La fin de l’année 2018 a été marquée par la traditionnelle – et soporifique – cérémonie des vœux du président de la République française. Sans surprise, Emmanuel Macron reste davantage le chef de l’État du “qu’ils viennent me chercher” que celui du mea-culpa. Dans un discours long d’une quinzaine de minutes, presque auto-thérapeutique, Macron, debout et droit comme un “i” face à la caméra, ne se remet pas une seule fois en question. Si le jeune loup admet que “l’année 2018 ne nous a pas épargnés en émotions intenses de toute nature”, il considère que la colère des Français exprimée avec le mouvement des Gilets jaunes “venait de loin” et a éclaté en raison notamment d’un “système administratif devenu trop complexe et manquant de bienveillance”. Il évoque des “changements profonds qui interrogent notre société sur son identité et son sens”, sans porter à aucun moment la responsabilité des événements. Il n’hésite pas cependant à affirmer que “l’ordre républicain sera assuré sans complaisance”. Une attitude plutôt hautaine pour le leader de la cinquième puissance économique mondiale qui n’a pas su toucher le cœur du peuple. Alors que sa venue au fenua était programmée en février puis en mars prochain, avec pour objet principal un sommet France-Océanie, aucune date n’est arrêtée pour l’heure.

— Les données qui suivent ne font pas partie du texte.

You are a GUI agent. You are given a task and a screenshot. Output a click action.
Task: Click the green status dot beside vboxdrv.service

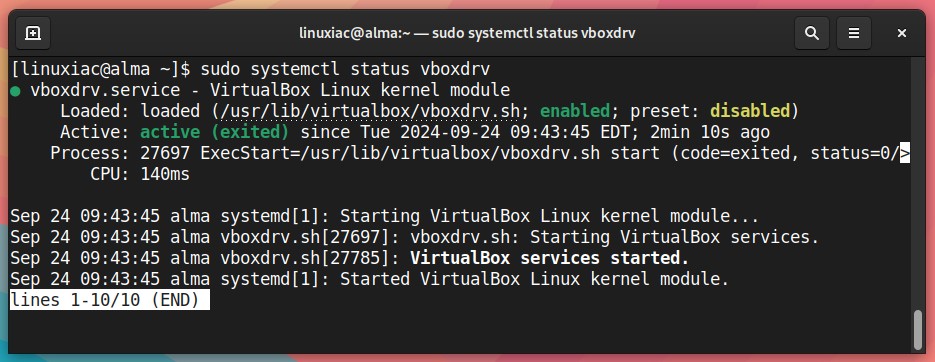16,91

Aussi, sur le plan local, les vœux d’Édouard Fritch n’ont pas réussi à convaincre non plus. Succinct, son laïus a été axé sur la prévention sociale : “Nous sommes trop souvent les témoins de drames familiaux, de morts sur la route, en raison de la consommation d’alcool ou de drogue. Ce sont de véritables fléaux. Le surpoids, le diabète et ses graves conséquences sanitaires sont un autre fléau. Nous renforcerons nos campagnes de prévention.” Il était temps. A contrario, pas un mot sur les grands chantiers en cours, comme ceux du Village tahitien ou de la ferme aquacole de Hao, deux projets qui semblent aujourd’hui au point mort… Et puis, si M. Fritch a reconnu, le 15 novembre dernier, que les hommes politiques ont menti pendant trente ans à propos des essais nucléaires, rappelons tout de même que non seulement Gaston Flosse a poussé son ancien gendre à l’annoncer publiquement en le titillant ouvertement mais, surtout, le président de la Polynésie française avait déjà déclaré en mars 2017, lors des obsèques de Bruno Barrillot (cofondateur de l’Observatoire des armements), que sa prise de conscience sur les conséquences des essais nucléaires français avait été tardive et qu’il avait cru au discours sur la “bombe propre” jusqu’en 2009 et au début des travaux parlementaires sur la loi Morin… On ne peut pas franchement parler de mea-culpa au sens propre du terme, quand cela est servi à la population presque une décennie plus tard.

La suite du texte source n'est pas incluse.